Views of parents with children diagnosed with autism spectrum disorder. Parents of children with autism spectrum disorder are somewhat more likely than other parents to believe the false claim that vaccines cause autism (16% vs. 9%).

Confidence in federal health agencies is shaky. Fewer than one in six (14%) parents say they have “a lot” of confidence in government health agencies like the Centers for Disease Control and Prevention (CDC) and the Food and Drug Administration to ensure the safety and effectiveness of vaccines, while half say they have only a little confidence (29%) or none at all (22%). Confidence is even lower in the agencies’ abilities to make decisions based on science rather than the views of agency officials or to act independently without interference from outside interests. A quarter (26%) of parents overall say that the CDC recommends too many vaccines.

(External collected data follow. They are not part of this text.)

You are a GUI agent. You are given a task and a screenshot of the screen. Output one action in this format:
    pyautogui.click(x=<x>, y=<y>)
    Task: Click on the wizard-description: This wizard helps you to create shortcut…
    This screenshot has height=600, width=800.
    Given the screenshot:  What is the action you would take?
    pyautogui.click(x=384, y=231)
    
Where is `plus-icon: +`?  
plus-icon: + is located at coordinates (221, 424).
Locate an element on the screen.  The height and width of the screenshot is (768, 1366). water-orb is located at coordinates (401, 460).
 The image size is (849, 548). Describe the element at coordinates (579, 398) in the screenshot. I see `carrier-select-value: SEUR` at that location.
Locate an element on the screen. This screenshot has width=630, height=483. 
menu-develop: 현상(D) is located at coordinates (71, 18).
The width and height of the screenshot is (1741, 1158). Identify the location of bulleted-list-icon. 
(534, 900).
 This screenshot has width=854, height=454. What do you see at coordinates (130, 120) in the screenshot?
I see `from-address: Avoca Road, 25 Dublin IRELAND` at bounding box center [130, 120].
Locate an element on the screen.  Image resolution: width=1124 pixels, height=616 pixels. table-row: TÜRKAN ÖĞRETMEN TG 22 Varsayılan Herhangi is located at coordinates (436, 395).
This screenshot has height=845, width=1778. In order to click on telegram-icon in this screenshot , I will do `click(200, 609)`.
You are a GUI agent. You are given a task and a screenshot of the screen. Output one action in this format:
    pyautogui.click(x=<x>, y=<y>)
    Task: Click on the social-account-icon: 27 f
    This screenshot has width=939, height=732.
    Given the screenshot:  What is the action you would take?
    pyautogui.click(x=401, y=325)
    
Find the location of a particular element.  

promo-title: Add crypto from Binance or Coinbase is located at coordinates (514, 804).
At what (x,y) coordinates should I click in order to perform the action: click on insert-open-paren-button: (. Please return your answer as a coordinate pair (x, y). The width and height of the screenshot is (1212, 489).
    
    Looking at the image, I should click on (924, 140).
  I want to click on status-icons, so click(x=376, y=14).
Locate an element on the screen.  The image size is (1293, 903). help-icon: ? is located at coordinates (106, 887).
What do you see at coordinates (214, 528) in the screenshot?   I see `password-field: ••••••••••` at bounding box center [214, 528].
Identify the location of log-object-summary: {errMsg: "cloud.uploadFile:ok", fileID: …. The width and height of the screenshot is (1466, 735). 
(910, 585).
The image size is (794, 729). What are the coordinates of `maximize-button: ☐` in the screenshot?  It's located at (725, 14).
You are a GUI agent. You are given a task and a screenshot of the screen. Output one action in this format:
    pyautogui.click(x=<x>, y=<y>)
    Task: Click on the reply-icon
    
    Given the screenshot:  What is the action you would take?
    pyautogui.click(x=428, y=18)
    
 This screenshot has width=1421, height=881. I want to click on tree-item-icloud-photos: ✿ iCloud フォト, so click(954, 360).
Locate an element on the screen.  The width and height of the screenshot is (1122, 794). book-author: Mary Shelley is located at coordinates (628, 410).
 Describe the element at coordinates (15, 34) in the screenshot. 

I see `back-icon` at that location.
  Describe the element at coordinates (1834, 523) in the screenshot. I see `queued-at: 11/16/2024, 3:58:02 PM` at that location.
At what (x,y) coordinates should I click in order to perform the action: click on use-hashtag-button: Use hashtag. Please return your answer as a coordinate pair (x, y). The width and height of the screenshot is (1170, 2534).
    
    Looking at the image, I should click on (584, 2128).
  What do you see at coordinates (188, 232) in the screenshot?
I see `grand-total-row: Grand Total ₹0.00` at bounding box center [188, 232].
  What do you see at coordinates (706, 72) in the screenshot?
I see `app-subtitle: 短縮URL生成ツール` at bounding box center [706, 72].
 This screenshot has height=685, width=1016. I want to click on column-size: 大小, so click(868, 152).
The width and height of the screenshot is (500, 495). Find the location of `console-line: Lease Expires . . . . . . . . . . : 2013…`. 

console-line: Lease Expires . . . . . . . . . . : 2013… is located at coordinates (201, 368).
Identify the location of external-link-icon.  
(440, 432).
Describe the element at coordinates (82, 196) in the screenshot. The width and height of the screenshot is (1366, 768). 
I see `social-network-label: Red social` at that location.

Many parents are unsure about impact of federal vaccine policy changes. Few parents (11%) say they’ve heard “a lot” about Secretary Kennedy’s changes to federal vaccine policy. When asked about the changes’ impact, most say either that they don’t know or that the changes won’t make of a difference on safety, access, and industry influence.

The survey also examines parents’ views of the safety testing for vaccines, the number of recommended vaccines, and experiences with the human papillomavirus (HPV) vaccine.

METHODOLOGY INFO:

The KFF/Washington Post Survey of Parents includes interviews with a nationally representative sample of 2,716 parents or legal guardians of children under age 18 in the U.S. The survey was conducted between July 18-August 4, 2025, online, in English and Spanish, using the Ipsos KnowledgePanel. The margin of sampling error including the design effect for total sample of parents is plus or minus 2 percentage points. For results based on other subgroups, the margin of sampling error may be higher.